Monday, December 17, 2012

Losing Credibility in the Instant Information Age


Did this picture of Morgan Freeman make you want to read this post? Or was it because you know ME, and want to read what I'm about to write?

By now, many of you may have read the following statements regarding the Sandy Hook Elementary School shooting in Newtown, CT. If not, check out the Inquisitr article here.

Whether you agreed or disagreed with the statements is inconsequential. The fact that they were attributed to Morgan Freeman, however, is not, particular for those of us who speak.

First point of business for any of us on Social Media, of course, needs to be vetting our material. It's easy to share something with a click - but the few extra seconds it takes to google or Snopes something is worth it.

But let's shift gears a bit. As speakers, our credibility is a HUGE issue. We work to be experts in our topics. To build success within our messages. And often, perhaps too often, rely on borrowed credibility within our presentations by quoting famous people to support our claims. Some speakers borrow stories that are just 'handed down' from generation to generation - all in the name of lending credence to our points.

It can be effective, but it can also be lazy. It can be perfect, but it can also be too good to be true. We may be doing what we've always done, and always seen done, but we may now be doing it wrong.

Sourcing our non-original material and quotes has always been ethical and important, but in today's lightning fast information age, its essential. Misquoting someone, using incorrect attribution, or using stories that are just plain false will ruin our reputations before we're even off the stage as people tweet and facebook about our ineptitude.

Protect your credibility, and the credibility of our industry. Start by using more original material. Find examples within the company or group you're speaking to, by doing your pre-speech research. And, when you do quote Einstein, make sure it was he who said it, and not, say, Morgan Freeman.

What do YOU think? Do speakers borrow too much? Have you ever seen a speaker misquote or outright steal their material? Please, comment below, or on Facebook/Twitter/etc.

(another story on the origin of the quote:


  1. You are absolutely correct. This weekend, I gave up after the third time I had to tell someone on Facebook that this was NOT in actually said by Morgan Freeman and should not be shared forward.

    1. I replied to a few, but yeah, becomes tiresome. Same with all the other various copyright and privacy scams, and facebook will donate a dollar, etc, crapola.

  2. I couldn't even find the original quote or who said it, but I tried really hard! I would never share without first validating the quote. It's a huge credibility buster when speakers misquote or misrepresent the material they're quoting. And just because it's easy to click "share" on Facebook doesn't mean we should do it without researching first.

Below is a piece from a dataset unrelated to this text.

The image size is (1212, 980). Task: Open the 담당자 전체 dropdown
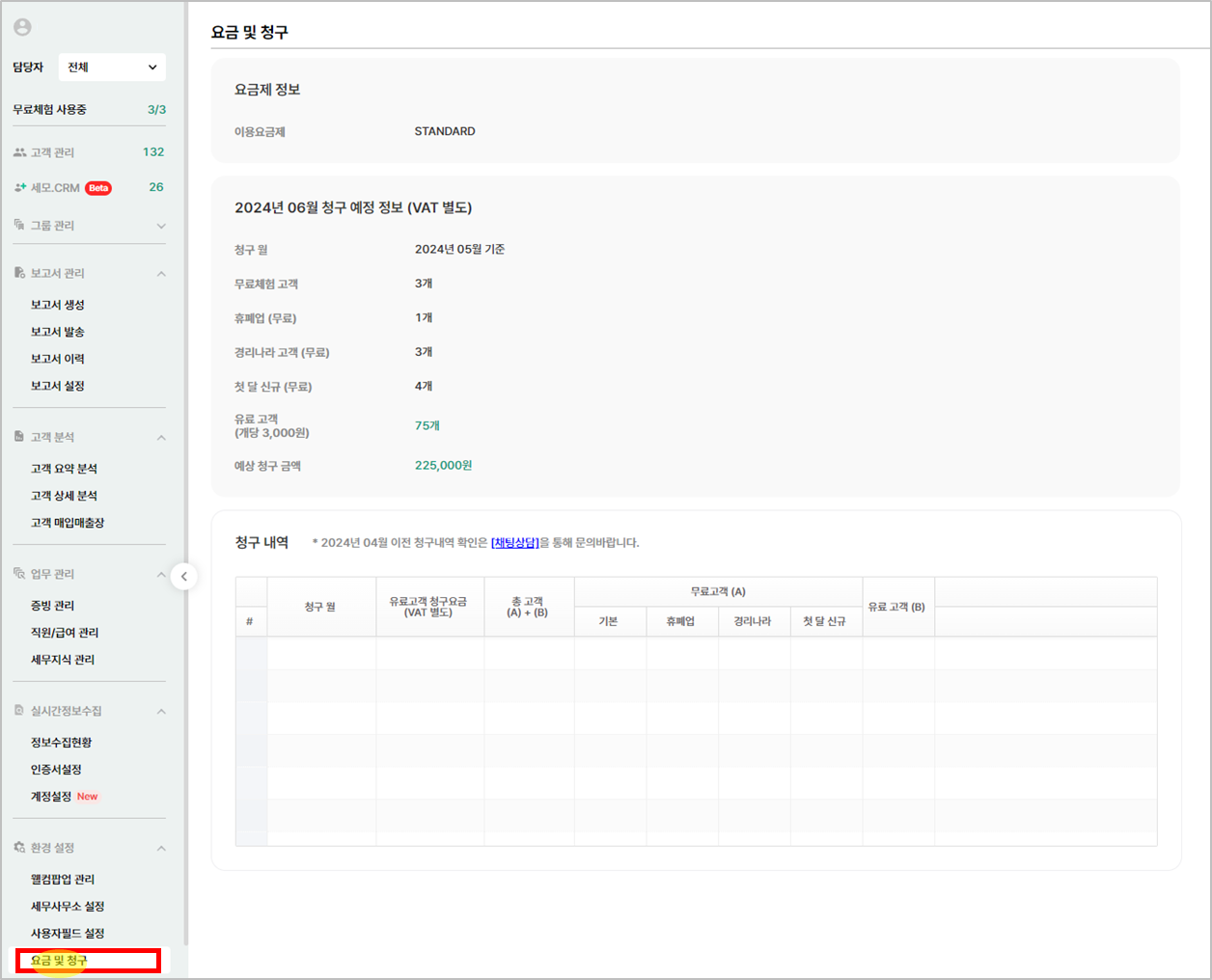pyautogui.click(x=112, y=68)
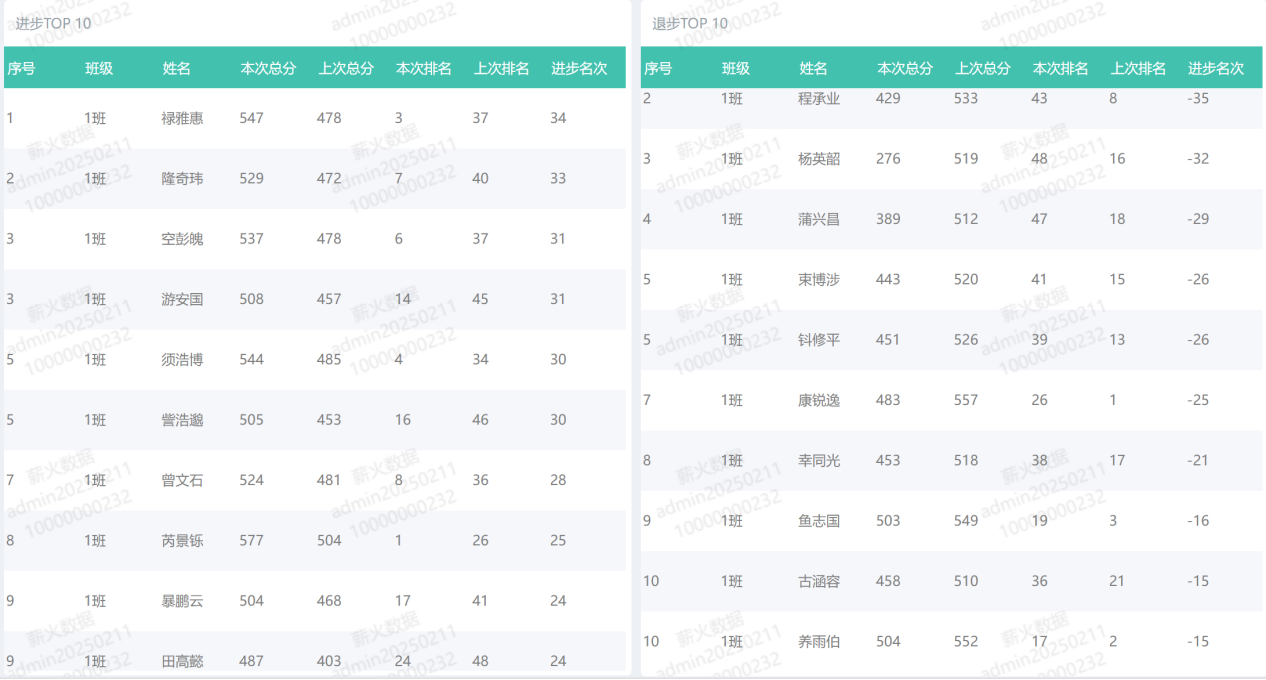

    1. I was surprised by how many of my friends jumped on this. I might have too, but I A. didn't want to really post about CT, and B. wondered why he'd come out so strongly. Oh, and C. figured he was busy dating his niece or granddaughter or something....

  3. I think you should do a guerrilla marketing campaign driven by Morgan Freeman instructing people to not listen to you on social media. Reverse psychology. Then millions of people will be like "Hey, I don't have to listen to Morgan Freeman, I'm going to check out this Hopkins guy myself." We'll then follow this up with a Morgan Freeman led campaign stating that you are one of the nicest, most authentic voices in America and everyone should follow you on social media. Double win.

  4. Sounds like a great idea, Jonathan :) Thanks for the comments and kudos.